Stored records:
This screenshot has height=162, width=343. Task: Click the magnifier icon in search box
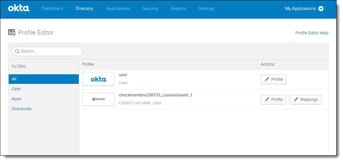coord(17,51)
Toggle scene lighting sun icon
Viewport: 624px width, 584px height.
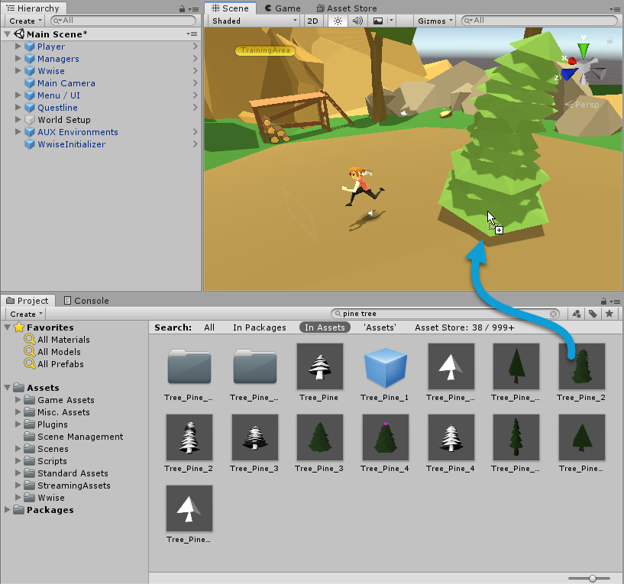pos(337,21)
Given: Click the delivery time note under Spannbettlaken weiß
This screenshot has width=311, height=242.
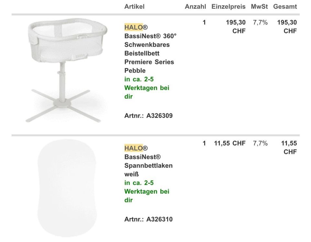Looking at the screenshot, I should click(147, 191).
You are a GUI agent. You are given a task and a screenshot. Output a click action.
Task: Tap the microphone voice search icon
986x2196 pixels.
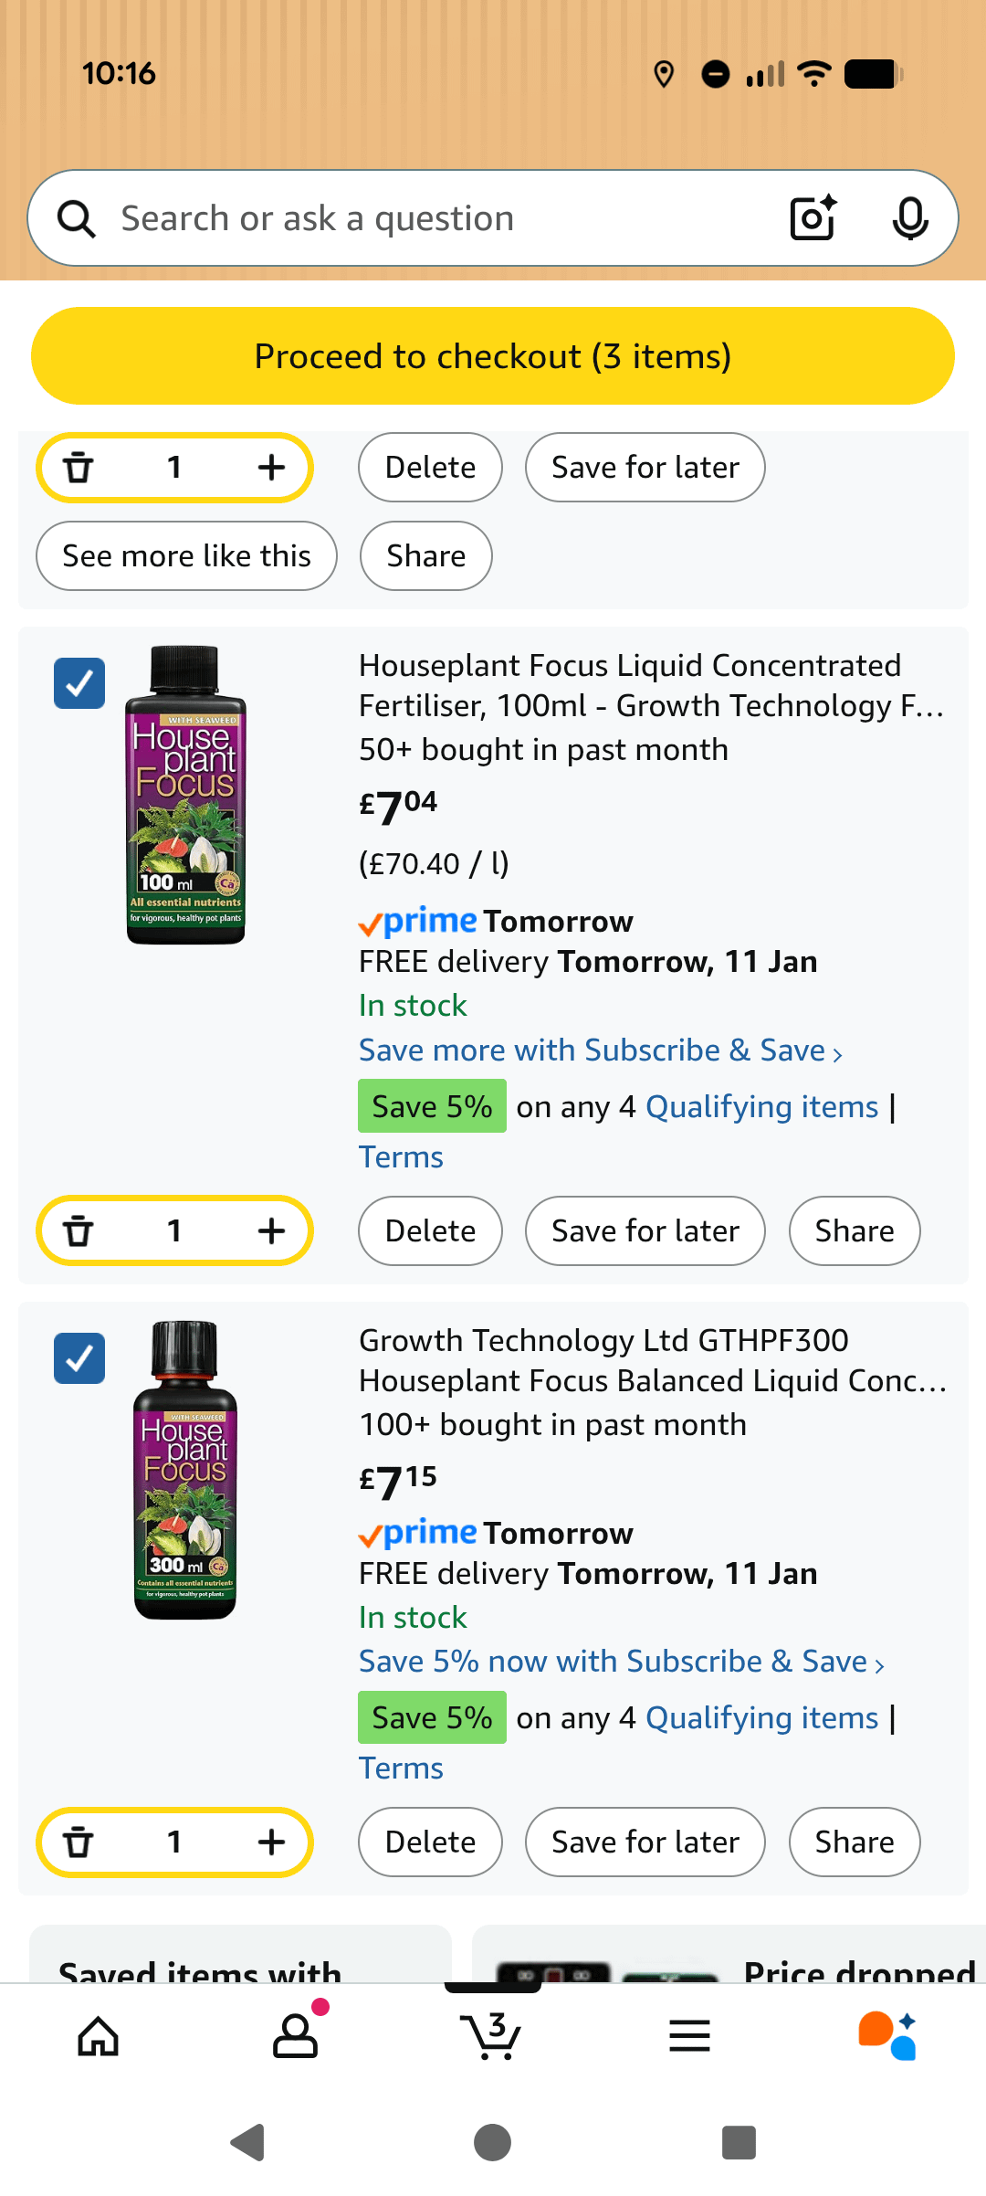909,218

---

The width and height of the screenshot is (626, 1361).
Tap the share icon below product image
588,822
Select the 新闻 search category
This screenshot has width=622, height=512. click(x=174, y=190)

==

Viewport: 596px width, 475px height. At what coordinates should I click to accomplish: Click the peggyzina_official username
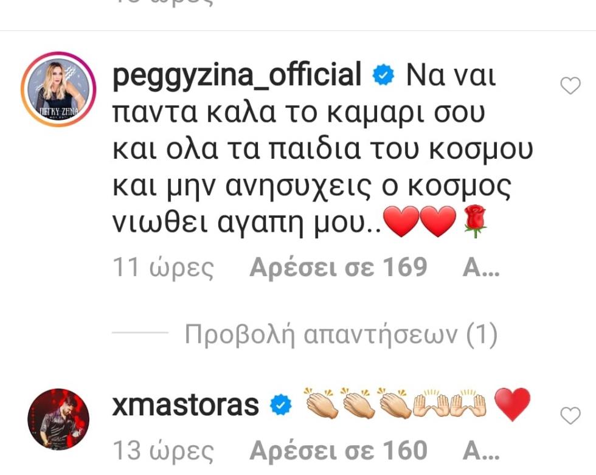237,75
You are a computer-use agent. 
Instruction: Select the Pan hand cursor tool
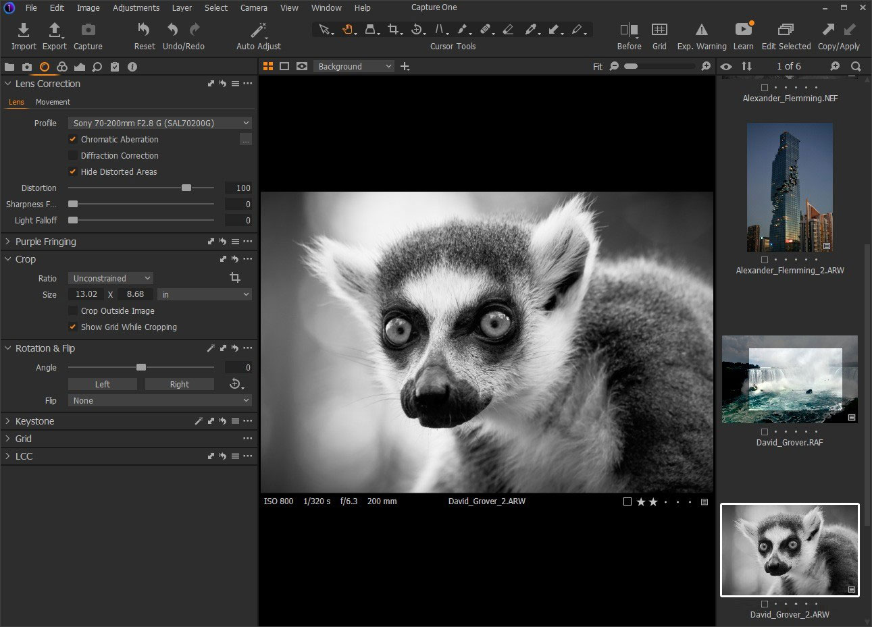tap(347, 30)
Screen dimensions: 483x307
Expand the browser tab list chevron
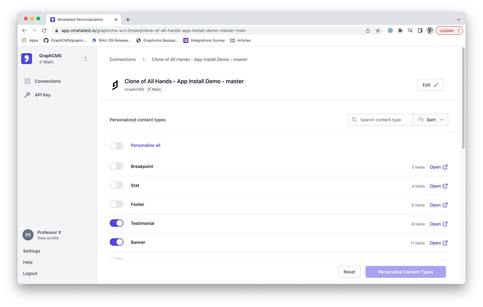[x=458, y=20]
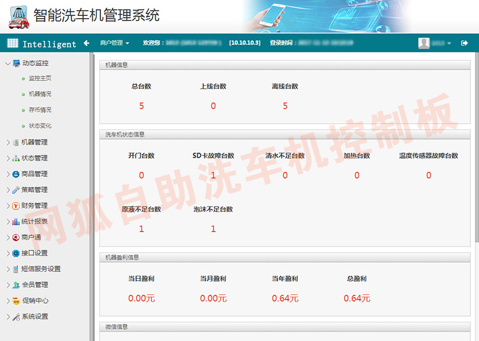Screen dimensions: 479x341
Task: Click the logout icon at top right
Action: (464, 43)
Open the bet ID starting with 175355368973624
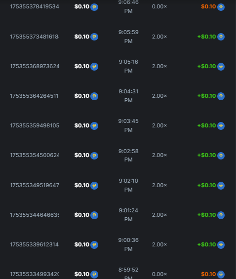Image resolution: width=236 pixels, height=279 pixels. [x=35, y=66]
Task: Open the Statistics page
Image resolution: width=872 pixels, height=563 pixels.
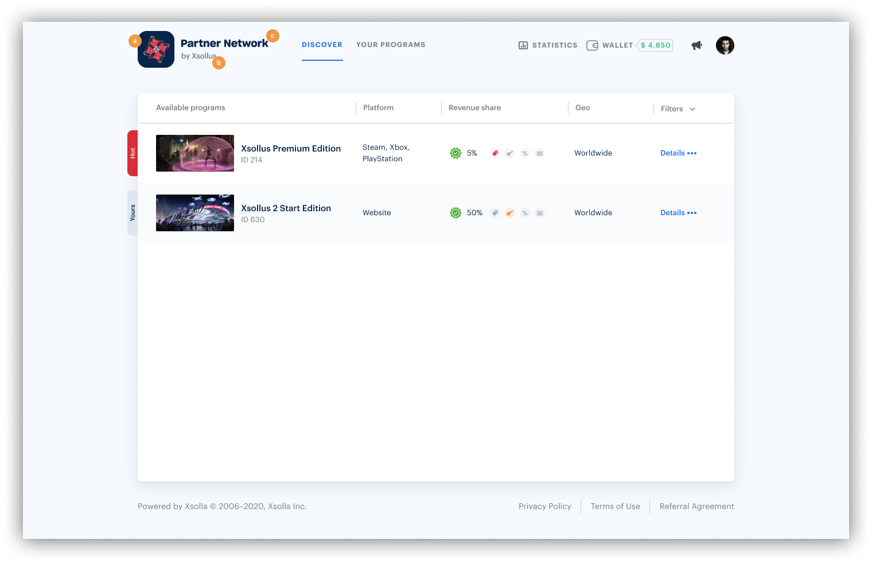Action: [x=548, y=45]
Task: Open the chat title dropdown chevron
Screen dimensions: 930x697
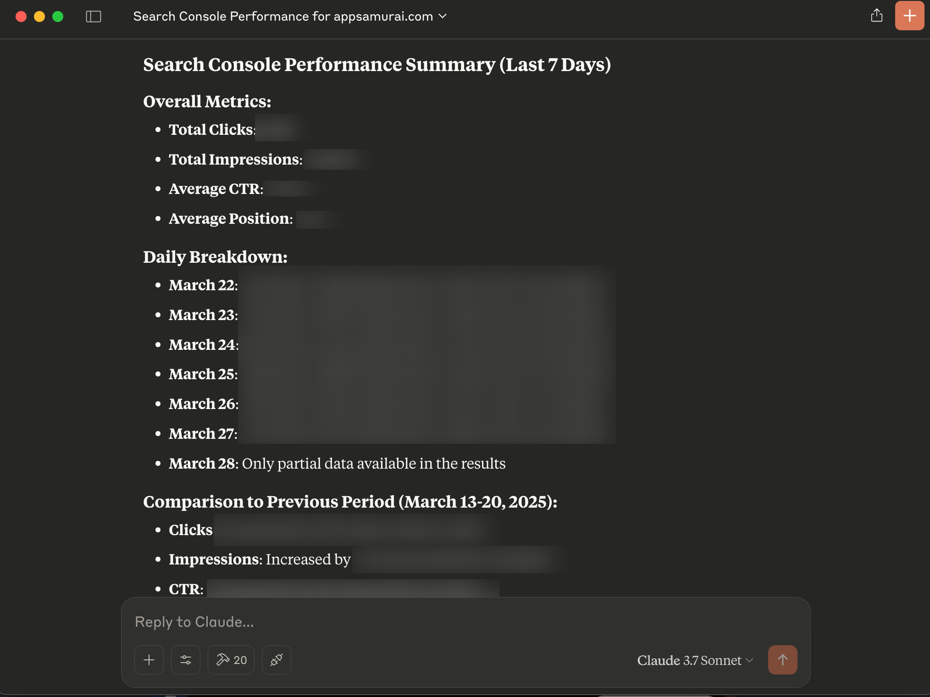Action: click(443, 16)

What is being asked: Every line of the records above that contains the word "agent" should be counted, and only the total given.

Task result: 2